Challenges that began in summer 2012 forecast to carry through spring 2013 planting season

The U.S. drought that began in the summer of 2012 and ruined corn and soybean crops may continue at least through the 2013 spring planting season, preventing a much-needed recovery, according to analysts.

The Palmer drought index, which tracks rain and temperatures to gauge the extent of drought conditions, fell to minus 4 in July 2012, said Bryce Anderson, an agricultural meteorologist at DTN. History shows that in the years that the index had reached that level before, it took 18 to 51 months for soil moisture to recover, he said. 

As of January 5, parts of the Midwest, the largest U.S. corn- and soybean-growing region, and many parts of the South Plains and High Plains, remained at minus 4 on the Palmer index, described as extreme drought.

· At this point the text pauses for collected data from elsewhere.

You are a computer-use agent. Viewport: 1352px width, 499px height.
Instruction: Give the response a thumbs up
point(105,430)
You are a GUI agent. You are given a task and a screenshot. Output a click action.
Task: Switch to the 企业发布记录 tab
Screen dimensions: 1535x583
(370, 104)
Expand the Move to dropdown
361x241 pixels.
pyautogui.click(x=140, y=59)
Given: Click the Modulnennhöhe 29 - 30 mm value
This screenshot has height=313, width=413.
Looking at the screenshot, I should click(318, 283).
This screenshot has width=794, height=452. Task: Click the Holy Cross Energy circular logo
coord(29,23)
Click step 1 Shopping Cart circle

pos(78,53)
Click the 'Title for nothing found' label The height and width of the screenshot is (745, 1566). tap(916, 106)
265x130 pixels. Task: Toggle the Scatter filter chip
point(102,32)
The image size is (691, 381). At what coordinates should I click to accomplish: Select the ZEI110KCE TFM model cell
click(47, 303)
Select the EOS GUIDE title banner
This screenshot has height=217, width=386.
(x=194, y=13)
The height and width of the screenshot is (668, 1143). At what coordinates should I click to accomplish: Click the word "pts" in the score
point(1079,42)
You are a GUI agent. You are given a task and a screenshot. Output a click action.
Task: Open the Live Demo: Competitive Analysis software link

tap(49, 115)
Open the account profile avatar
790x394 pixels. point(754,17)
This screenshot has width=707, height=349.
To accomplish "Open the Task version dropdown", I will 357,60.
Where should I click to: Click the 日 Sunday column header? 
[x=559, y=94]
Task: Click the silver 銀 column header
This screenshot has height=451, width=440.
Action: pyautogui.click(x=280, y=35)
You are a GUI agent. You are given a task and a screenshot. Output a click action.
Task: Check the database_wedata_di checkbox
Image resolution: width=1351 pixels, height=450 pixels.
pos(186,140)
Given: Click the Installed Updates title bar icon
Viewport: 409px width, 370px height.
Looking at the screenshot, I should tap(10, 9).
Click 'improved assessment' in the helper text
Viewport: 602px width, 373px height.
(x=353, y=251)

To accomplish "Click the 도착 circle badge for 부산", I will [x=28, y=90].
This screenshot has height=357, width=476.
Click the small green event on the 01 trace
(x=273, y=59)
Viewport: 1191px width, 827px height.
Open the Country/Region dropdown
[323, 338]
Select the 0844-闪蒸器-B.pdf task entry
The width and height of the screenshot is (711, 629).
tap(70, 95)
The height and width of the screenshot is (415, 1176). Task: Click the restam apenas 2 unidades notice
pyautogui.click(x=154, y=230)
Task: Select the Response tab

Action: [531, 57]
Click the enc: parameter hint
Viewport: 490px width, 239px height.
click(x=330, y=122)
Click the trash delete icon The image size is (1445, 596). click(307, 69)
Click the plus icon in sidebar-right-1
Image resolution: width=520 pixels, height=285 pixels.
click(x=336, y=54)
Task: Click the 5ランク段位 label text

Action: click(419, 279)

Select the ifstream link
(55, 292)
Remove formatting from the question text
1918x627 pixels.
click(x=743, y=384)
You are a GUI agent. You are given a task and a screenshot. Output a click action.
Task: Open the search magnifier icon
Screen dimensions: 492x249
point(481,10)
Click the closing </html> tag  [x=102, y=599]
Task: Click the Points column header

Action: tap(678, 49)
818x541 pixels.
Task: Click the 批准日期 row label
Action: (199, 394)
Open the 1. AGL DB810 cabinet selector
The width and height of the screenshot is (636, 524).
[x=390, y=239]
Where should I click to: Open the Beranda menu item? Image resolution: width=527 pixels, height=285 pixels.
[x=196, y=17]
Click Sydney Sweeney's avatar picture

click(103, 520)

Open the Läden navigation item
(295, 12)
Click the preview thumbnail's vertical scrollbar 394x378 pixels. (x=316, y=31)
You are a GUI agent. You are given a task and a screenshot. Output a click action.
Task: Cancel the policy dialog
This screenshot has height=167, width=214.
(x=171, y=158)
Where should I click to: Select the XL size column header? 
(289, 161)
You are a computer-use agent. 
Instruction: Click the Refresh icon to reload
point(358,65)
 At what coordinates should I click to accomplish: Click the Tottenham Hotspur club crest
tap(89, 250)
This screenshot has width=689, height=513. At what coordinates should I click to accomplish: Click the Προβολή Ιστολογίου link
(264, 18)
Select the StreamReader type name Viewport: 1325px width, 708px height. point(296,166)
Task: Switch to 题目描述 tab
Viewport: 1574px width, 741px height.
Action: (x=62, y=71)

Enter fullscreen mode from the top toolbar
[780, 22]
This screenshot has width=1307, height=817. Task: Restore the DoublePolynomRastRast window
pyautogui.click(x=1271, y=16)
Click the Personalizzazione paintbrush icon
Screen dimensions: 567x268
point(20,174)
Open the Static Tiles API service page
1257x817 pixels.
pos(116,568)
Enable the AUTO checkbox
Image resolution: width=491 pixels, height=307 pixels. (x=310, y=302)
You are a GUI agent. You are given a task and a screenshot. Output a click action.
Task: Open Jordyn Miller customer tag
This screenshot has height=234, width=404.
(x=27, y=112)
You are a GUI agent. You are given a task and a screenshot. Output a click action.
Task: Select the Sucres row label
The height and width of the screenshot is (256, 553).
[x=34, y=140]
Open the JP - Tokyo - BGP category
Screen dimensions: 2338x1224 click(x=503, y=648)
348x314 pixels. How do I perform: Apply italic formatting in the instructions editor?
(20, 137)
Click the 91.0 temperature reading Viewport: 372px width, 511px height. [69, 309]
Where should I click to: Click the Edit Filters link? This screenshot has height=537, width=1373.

U.S. corn production fell 13 percent to 272.4 million metric tons in 2012–2013, the lowest since 2006–2007, according to the U.S. Department of Agriculture. The soybean harvest fell 4 percent to 80.9 million metric tons. Global corn stockpiles will fall to 117.6 million tons by October 1, or 13.6 percent of projected demand for food, ethanol and livestock feed, the lowest ratio since 1974.

Corn traded at $6.875 a bushel on the Chicago Board of Trade on January 9, losing 19 percent from a record $8.49 in August 2012 as global supply concerns eased. Soybeans, trading at $13.84 a bushel on January 9, have tumbled into a bear market, losing more than 20 percent from 2012’s closing high of $17.6825.